Even far from any beaches or deserts, our lives are dominated by sand.
Sand is used in an incredible amount of modern applications, including glass, concrete, asphalt and silicon chips used in electronics. It’s downright amazing what we can do with sand today. Unfortunately, our thirst for sand has reached damaging levels. It is estimated that we use more than 50 billion tons of sand per year, mostly in the construction of buildings, roads and other urban developments.
If we all had an equal hand in the consumption of this sand, that would mean that each person would use more than 14,400 pounds each year. By weight, it’s the most excavated product in the world, and is our second-most used natural resource.
But where do we get all that sand? It turns out that much of the sand we need can’t just be scooped out of the Sahara. This is because when it comes to construction, not all sand is created equal. Sand’s composition – whether it’s weathered quartz and other stones from mountains, or pulverized shells from ocean dwellers – determines the type of projects it can be used for.
Quartz sand is the primary ingredient for glass and computer chips, for example. Concrete and asphalt, on the other hand, don’t rely on the type of sand as much as it’s physical condition. In order to allow for a proper amount of adhesion in construction projects, concrete requires sand that is very angular and rough.
Desert sand, which is typically created by and exposed to seasonal winds, tends to be finely polished and smooth to a fault. This makes it unusable for concrete and asphalt.
Sand from aquatic origins is generally much more angular and pitted, allowing for easy cohesion when combined with other ingredients. This type of sand is most easily harvested from river beds, ancient sediment deposits or even right off the shore (as was seen in Jamaica in 2008 when an entire beach was stolen from a resort by thieves).
While the planet has undoubtedly built up a healthy sand supply over the billions of years it has been weathering away, the rate that it is being used currently is far from sustainable.
Depending on the surrounding rocks and other geological features, the sand in every area tends to be unique in its composition. This can lead to situations where an industry relies on small, overworked areas for the sand they need.

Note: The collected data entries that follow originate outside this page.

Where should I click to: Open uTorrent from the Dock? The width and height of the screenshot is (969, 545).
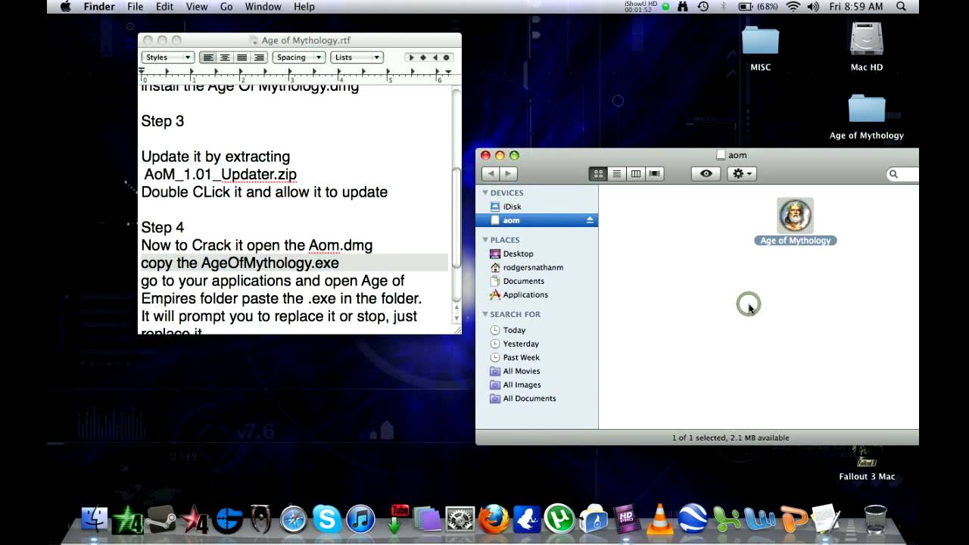tap(561, 520)
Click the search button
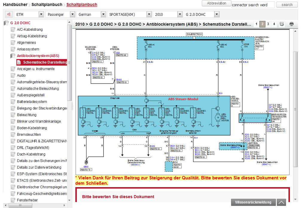This screenshot has height=208, width=301. 287,4
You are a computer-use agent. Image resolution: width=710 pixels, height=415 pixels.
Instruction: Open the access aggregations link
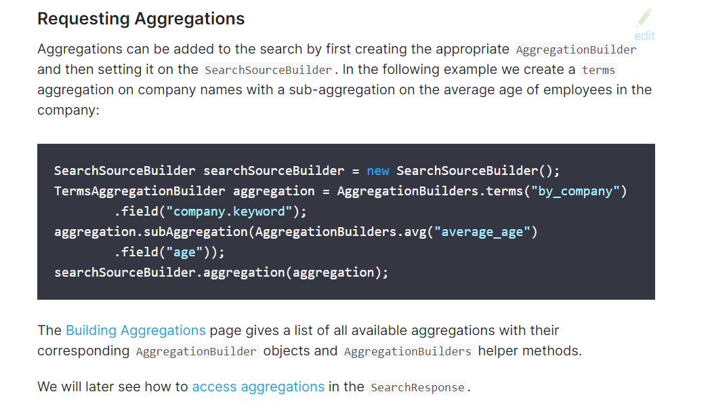point(258,387)
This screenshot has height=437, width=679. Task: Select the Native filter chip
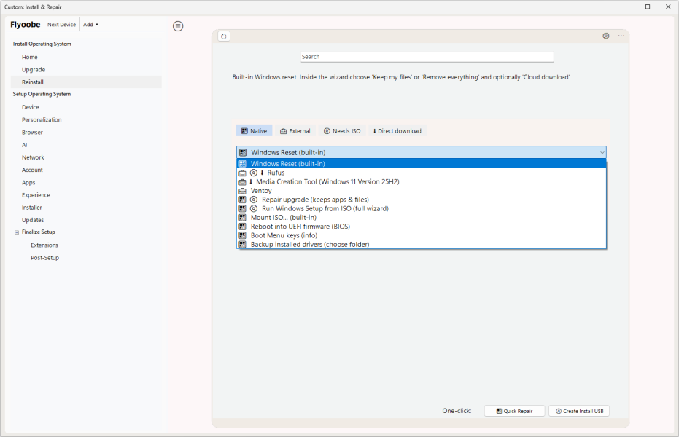point(254,131)
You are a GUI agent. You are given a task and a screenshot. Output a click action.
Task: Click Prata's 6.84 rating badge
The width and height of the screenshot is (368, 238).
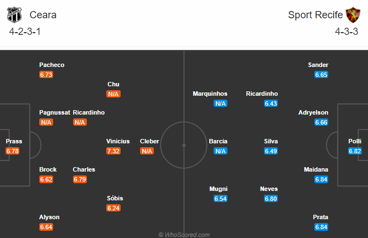click(321, 227)
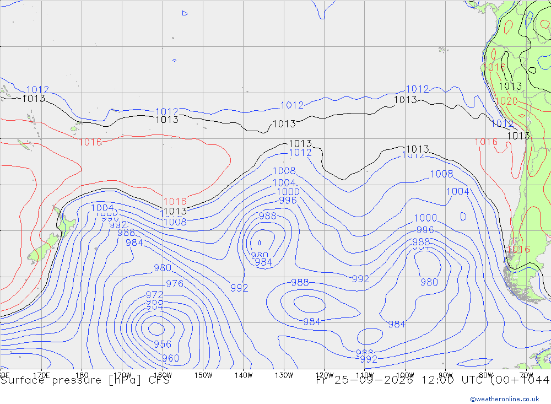Click the red 1016 label near 160W
This screenshot has height=404, width=551.
click(175, 202)
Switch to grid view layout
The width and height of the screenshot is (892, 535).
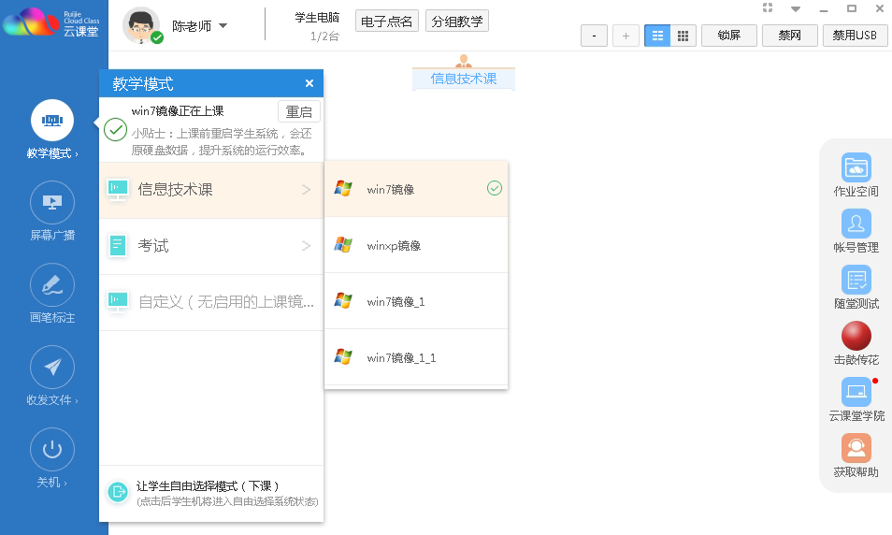point(683,36)
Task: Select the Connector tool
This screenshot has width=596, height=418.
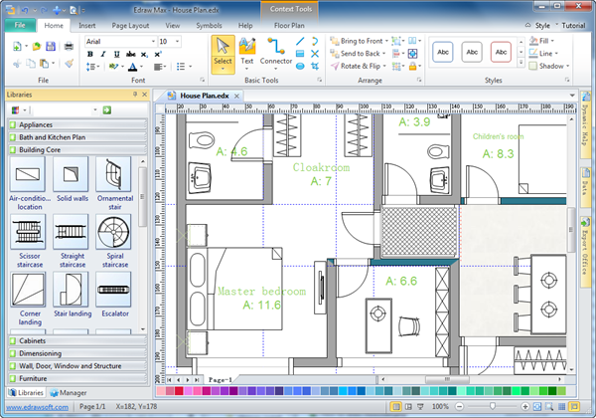Action: point(276,49)
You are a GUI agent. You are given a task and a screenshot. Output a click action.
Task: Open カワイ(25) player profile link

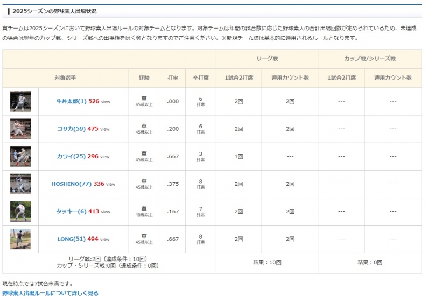(72, 156)
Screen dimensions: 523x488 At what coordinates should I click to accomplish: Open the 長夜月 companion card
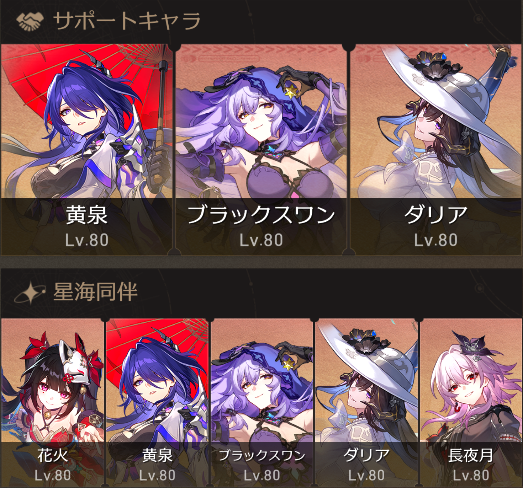click(x=471, y=402)
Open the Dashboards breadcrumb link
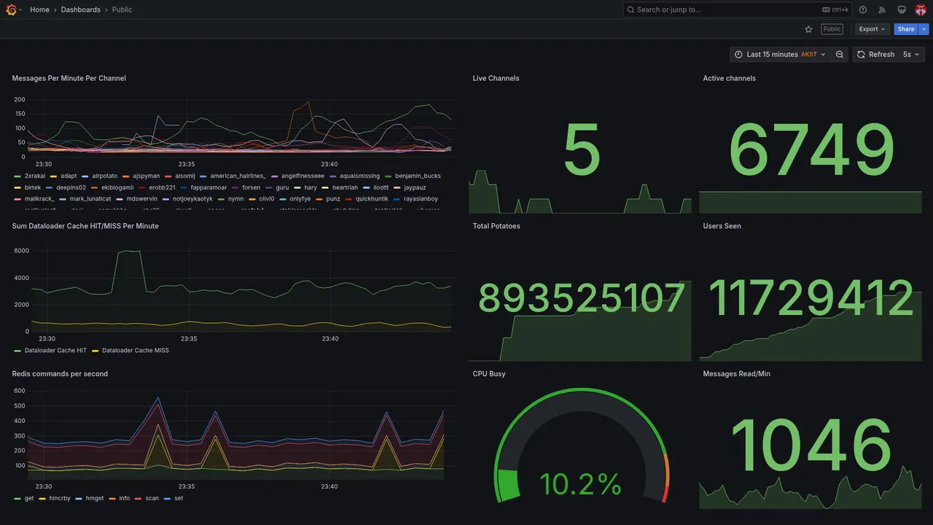This screenshot has height=525, width=933. click(x=81, y=9)
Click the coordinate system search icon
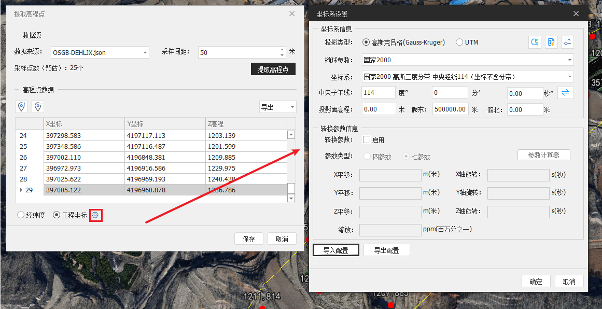The height and width of the screenshot is (309, 602). [x=535, y=43]
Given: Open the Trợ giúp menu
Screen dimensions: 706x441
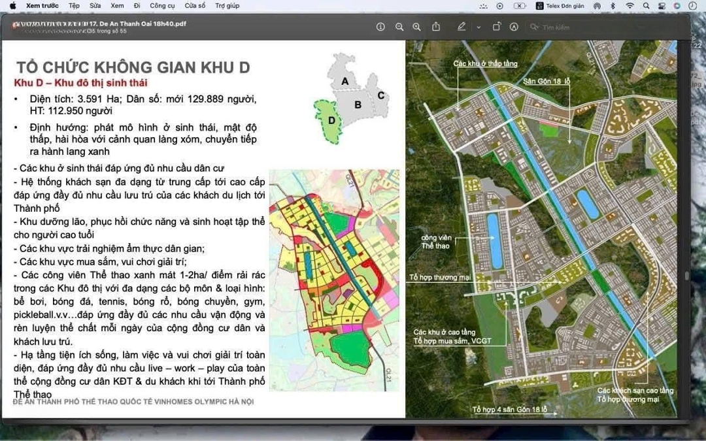Looking at the screenshot, I should pyautogui.click(x=227, y=5).
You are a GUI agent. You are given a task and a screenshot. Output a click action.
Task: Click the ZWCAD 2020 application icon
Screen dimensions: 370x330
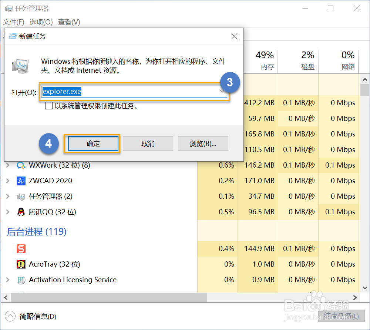(21, 181)
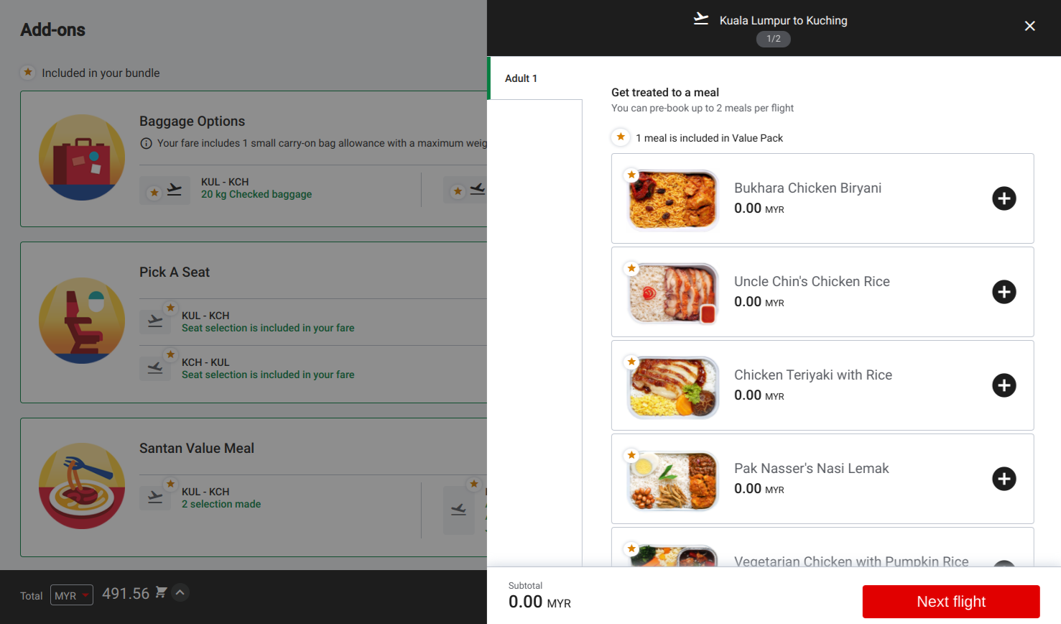Add Bukhara Chicken Biryani meal
This screenshot has width=1061, height=624.
pos(1004,198)
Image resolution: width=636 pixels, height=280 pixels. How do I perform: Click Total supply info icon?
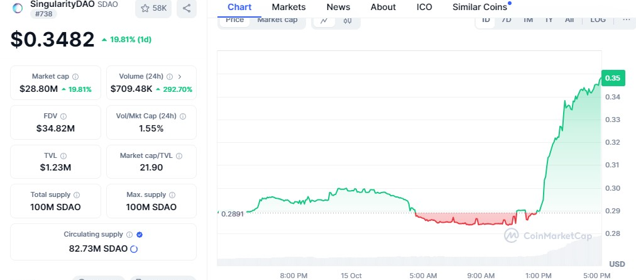pyautogui.click(x=77, y=195)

Woodlands and farms in Wisconsin sit atop sandstone reserves of pristine quartz sand, for example, and are routinely destroyed in order to feed the need of construction projects and fracking.
Sand mining for concrete in China has been kicked into high gear for years, and it has unfortunately taken a heavy toll. Systematic dredging of the Yangtze River until there was no sand left has led to the extinction of a local dolphin species, likely along with countless others. As rivers are depleted of sand, it also makes them more prone to flooding.
This can be seen in the Mekong Delta in Vietnam, which is currently losing over a football field of land a day to rising water levels. Extensive sand mining is believed to be contributing to this rapid loss.
Destructive sand gathering processes like these are actually very common today, and even in countries that make it illegal to mine sand, criminal organizations sometimes step in to try and get some profitable ill-gotten grit.
As populations continue to rise in the future, we will need to rethink both our methods of sand harvesting and city construction planning in order to try and tackle this growing problem before it gets any worse.